Philippe Starck wird siebzig und ist immer noch gefragt. An vielen Stellen stolpert man über seine frechen Entwürfe.

Kultur: Adrienne Braun (adr)

Stuttgart - Es gab Zeiten, da gehörte es fast schon zum guten Ton, die „Juicy Salif“ in der Küche stehen zu haben. Dabei gibt es definitiv praktischere Zitronenpressen als jene – siehe Bild unten – von Philippe Starck. Die spitzen Füße des dreibeinigen Ungetüms hinterlassen Kratzer auf der Arbeitsfläche, es presst sich nicht allzu einfach auf dem metallenen Objekt, und vor allem gibt es kein Sieb, um die Kerne aufzufangen. Trotzdem wurde Starcks Zitronenpresse, die Alessi 1990 auf den Markt brachte, kurzerhand zum Statussymbol. Deshalb gab der italienische Hersteller zum zehnten Geburtstag sogar eine Sonderedition in Gold heraus– allerdings mit dem Hinweis, sie der Gesundheit wegen bitte nicht zu benutzen.

 

Aber so ist das eben mit gutem Design, dass es ästhetisch Maßstäbe setzt, dabei aber nicht immer funktional ist. Philippe Starck ist es in jedem Fall gelungen, mit seinen Entwürfen aufzufallen und sich auch in der breiten Öffentlichkeit mit Alltagsprodukten einen Namen zu machen. Auch die Armaturen aus der Serie Axor aus dem Hause Hansgrohe haben Maßstäbe gesetzt: Der minimalistische, geradlinige Wasserhahn, der letztlich nur aus zwei Rohren besteht, ist längst ein Klassiker und wurde vielfach kopiert und imitiert. Auch seinen „Louis Ghost“ hat man oft gesehen. Der transparente Kunststoffstuhl greift die barocken Formen des Louis-XV-Stils auf und ist ein Sitzmöbel mit Witz.

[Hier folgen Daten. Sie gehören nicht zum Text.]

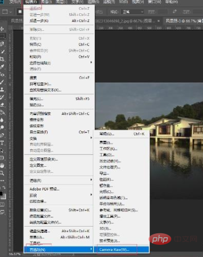This screenshot has height=257, width=203.
Task: Open the 样式 dropdown in options bar
Action: point(133,12)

Mit der Yacht für einen Milliardär hat sich Starck ins Luxussegment vorgewagt

An diesem Freitag wird Philippe Starck siebzig Jahre alt – und mit seinen Entwürfen ist er präsent wie eh und je, was seiner Überzeugung entspricht. Denn er ist einstmals angetreten, demokratisches Design zu machen, also Gegenstände für alle, die oft frech und ironisch daherkommen. Inzwischen hält Starck es nicht mehr gar so streng mit seinem Credo. Vor ein paar Jahren machte er Schlagzeilen mit der Gestaltung einer exklusiven Segeljacht für den russischen Milliardär Andrej Melnitschenko: Die in Kiel gebaute „Sailing Yacht A“ soll 400 Millionen Euro gekostet haben.

Starck ist eben durchaus vielseitig, hat Architektur wie auch Produktdesign geprägt. Er wurde 1949 in Paris geboren, der Vater war Flugzeugkonstrukteur. Nach dem Studium an der École Nissim de Camondo in Paris hatte er bald Erfolg mit Aufblas-Möbeln. Er reiste durch die Welt, bis er sich 1980 selbstständig machte mit seiner Firma Starck Products.

Sogar die Wohnräume des ehemaligen französischen Präsidenten hat Starck gestaltet

Den großen Durchbruch hatte Starck, als er 1982 die Wohnräume des französischen Präsidenten François Mitterrand im Élysée-Palast gestalten durfte. Ein Designer, ist Starck überzeugt, müsse immer in die Zukunft blicken und seiner Zeit mindestens zwanzig Jahre voraus sein. Er will nicht provozieren, sondern vor allem verkäufliche Produkte entwerfen, die auch vergleichsweise erschwinglich sind. Ganz zeitlos waren seine Entwürfe freilich nicht immer. Wenn er ungewöhnliche Materialien wie Plüsch und Chrom kombinierte oder auch Fernseher aus recycelten Gehäusen aus Pressspan schuf, folgte er durchaus dem Zeitgeist – wie er heute auch selbst durchaus selbstkritisch bilanziert.